In response to message #7
 
   LAST EDITED ON 09-07-02 AT 04:21 PM (GMT)

Sorry to offend.

The images that appear to have offended, is an attempt to find the right metaphor, to get across an idea that may not be in the mood, today, for being put into words !

Although I suspect that most people who have danced will know what I was referring to, and as for "support", it is not a vague concept. One of the reasons for the incredible, and justified, popularity of Pilates technique among classical dancers today, is that it is designed to put back what has gone lost over the last fifty years, namely support.

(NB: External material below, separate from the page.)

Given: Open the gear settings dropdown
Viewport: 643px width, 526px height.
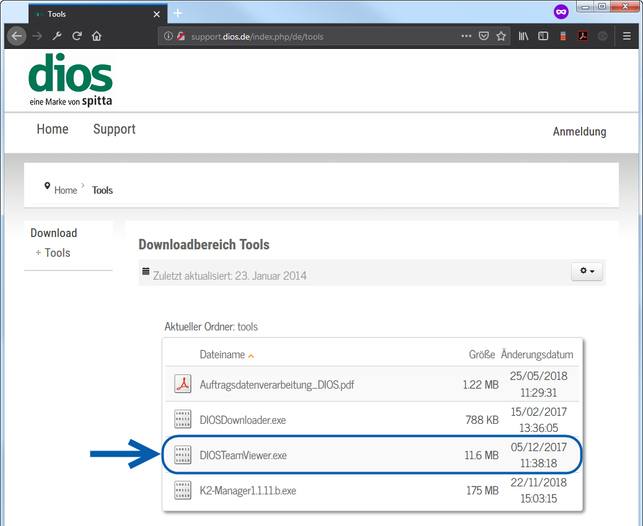Looking at the screenshot, I should (x=586, y=272).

No-one can actually "hang" in the air. Unless one is ACTUALLY a balloon. It is, essentially, an optical illusion, "helped along" EITHER by the sort of trick that Carlos Acosta describes, OR by developing real ballon.

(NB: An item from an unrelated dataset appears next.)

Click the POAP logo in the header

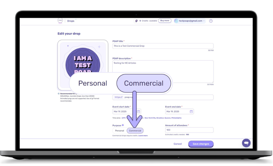(x=60, y=21)
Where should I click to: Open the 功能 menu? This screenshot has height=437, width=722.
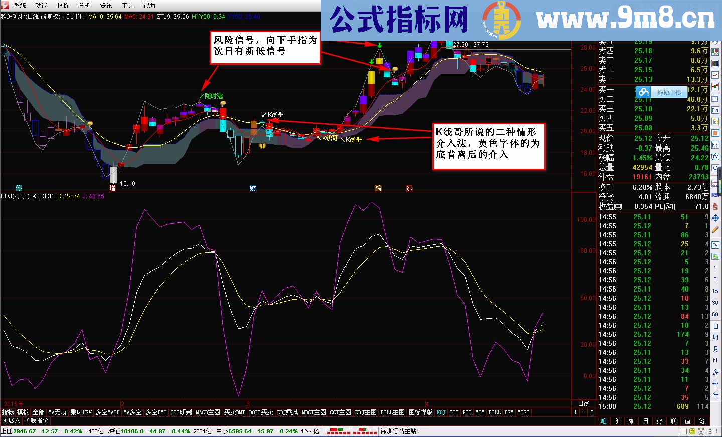[x=41, y=6]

The trajectory or path, is what gives a jump its aerial quality. People who know how to breathe as described by Alexandra above, will somehow relax, like a swimmer, at the height of the trajectory, which is what makes one look as though one is floating. Whereas, to cite only the commonest flaw, a shallow plié will automatically yield a trajectory without the "arc", or "balloon", and the dancer will be too tense to "float".

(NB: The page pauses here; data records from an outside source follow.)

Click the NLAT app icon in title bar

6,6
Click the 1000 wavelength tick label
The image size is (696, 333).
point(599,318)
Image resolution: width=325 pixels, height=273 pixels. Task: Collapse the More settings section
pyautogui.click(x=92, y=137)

As for Babilee's feet: certain people are able to marshall the entire physical structure, at will, to a degree of "relaxed alertness" that remains mysterious even to other, highly-skilled professionals. If you watch Babilee's feet when he is dancing, they appear to be almost an extension of the brain, taking "direct orders", as it were, from the mind. His feet never roll or sickle, even slightly, they are never tense, never scrunched...

Does that help ?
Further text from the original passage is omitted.